The launch of a generic of a key product in the U.S. always makes a sales organization uneasy because it inevitably means layoffs. But the last thing any sales team wants to hear is that its boss will have to lay off pretty much everyone if a generic comes to market. Yet that is what Hospira told a court is in store if it doesn't block copies of its sedative Precedex. And the court listened.
Hospira ($HSP) filed suit against the FDA Tuesday for allowing limited-use generic versions of the drug onto the market ahead of a patent expiration, Reuters reports. It said in its suit if the court doesn't issue a temporary restraining order against the launch of any versions it will lose tens of millions of dollars and have to lay off its entire brand sales group in the U.S.
And U.S. District Judge Jarrod Hazel in Maryland agreed to do just that, today, issuing a TRO, Reuters reported. He said Hospira was likely to win its case because the FDA was changing the rules in this case and that could undermine people's belief in the system.
The suit says the FDA has approved a version from Par Sterile Products, and today Mylan ($MYL) announced it too has gotten a thumbs up from the FDA. Sterne Agee analyst Shibani Malhotra says there are 5 versions circling Hospira's product and estimates the launches could whack about 20% of its share price. She estimates Precedex contributed approximately $320 million in global sales last year, and $221 million, or 14.6% of the drugmaker's profits. Hospira doesn't break out the sales numbers but said that Precedex last year accounted for 11% of global sales and 17% of its U.S. sales.
The litigation pivots on the FDA's decision to allow a "carve out." As Reuters points out, Precedex is approved for use both as a sedative for respirator patients in intensive care units and for sedating patients for surgery or other procedures. Hospira has a patent on the intensive care unit sedation.

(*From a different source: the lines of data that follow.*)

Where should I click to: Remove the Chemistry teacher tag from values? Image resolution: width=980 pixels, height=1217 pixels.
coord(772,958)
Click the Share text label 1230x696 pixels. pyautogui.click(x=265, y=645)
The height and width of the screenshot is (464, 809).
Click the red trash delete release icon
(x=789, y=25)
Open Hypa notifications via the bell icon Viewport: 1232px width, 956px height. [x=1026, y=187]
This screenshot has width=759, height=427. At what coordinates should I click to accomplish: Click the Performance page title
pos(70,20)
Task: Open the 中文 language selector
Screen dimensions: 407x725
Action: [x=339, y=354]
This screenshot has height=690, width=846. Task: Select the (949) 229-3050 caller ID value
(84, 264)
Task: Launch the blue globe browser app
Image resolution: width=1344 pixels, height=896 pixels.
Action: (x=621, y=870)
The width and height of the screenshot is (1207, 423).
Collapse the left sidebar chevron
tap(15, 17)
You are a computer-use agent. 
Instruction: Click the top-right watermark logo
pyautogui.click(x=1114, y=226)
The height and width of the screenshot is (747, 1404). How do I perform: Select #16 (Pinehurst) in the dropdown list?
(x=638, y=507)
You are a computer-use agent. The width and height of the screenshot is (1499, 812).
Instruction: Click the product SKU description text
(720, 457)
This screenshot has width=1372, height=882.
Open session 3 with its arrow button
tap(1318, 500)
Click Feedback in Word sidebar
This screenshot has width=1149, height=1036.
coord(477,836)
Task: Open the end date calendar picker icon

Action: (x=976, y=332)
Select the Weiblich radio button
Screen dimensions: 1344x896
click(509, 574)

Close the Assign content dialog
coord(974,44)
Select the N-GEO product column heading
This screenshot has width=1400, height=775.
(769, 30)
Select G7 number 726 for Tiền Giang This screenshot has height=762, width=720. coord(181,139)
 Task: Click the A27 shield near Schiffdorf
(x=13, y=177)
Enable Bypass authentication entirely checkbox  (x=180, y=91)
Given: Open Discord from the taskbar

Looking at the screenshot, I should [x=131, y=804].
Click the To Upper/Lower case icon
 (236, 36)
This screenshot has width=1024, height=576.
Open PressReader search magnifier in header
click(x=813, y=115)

The FDA Monday said it was legal for it to allow other drugmakers to launch generics if the FDA doesn't grant them an indication for the ICU use. But Hospira argues that its patent covers both uses and that the FDA is violating its own practice of not allowing a generic drug when it partially infringes on a patented use.
Malhotra points out that the carve out means the copies could not be sold as direct substitutes, only the limited use, but since it is sold primarily to hospitals, which are very cost conscious, the analyst expects most would make the switch for that use to save some bucks.
The thing is, generics were on the way soon. In its annual report, Hospira said it last year settled patent litigation with Sandoz, the generic arm of Novartis ($NVS), allowing it to bring out a generic by December of this year. The fight also comes as Hospira is reportedly already looking for ways to save money. It is said to be in talks to buy the medical nutrition business of France's Danone and use it as a vehicle to do a tax-cutting inversion as a way to cut its tax bill.
The court can be expected to decide quickly whether to issue the TRO and so Hospira sales reps won't have to hold their breath long before knowing how soon the ax might fall.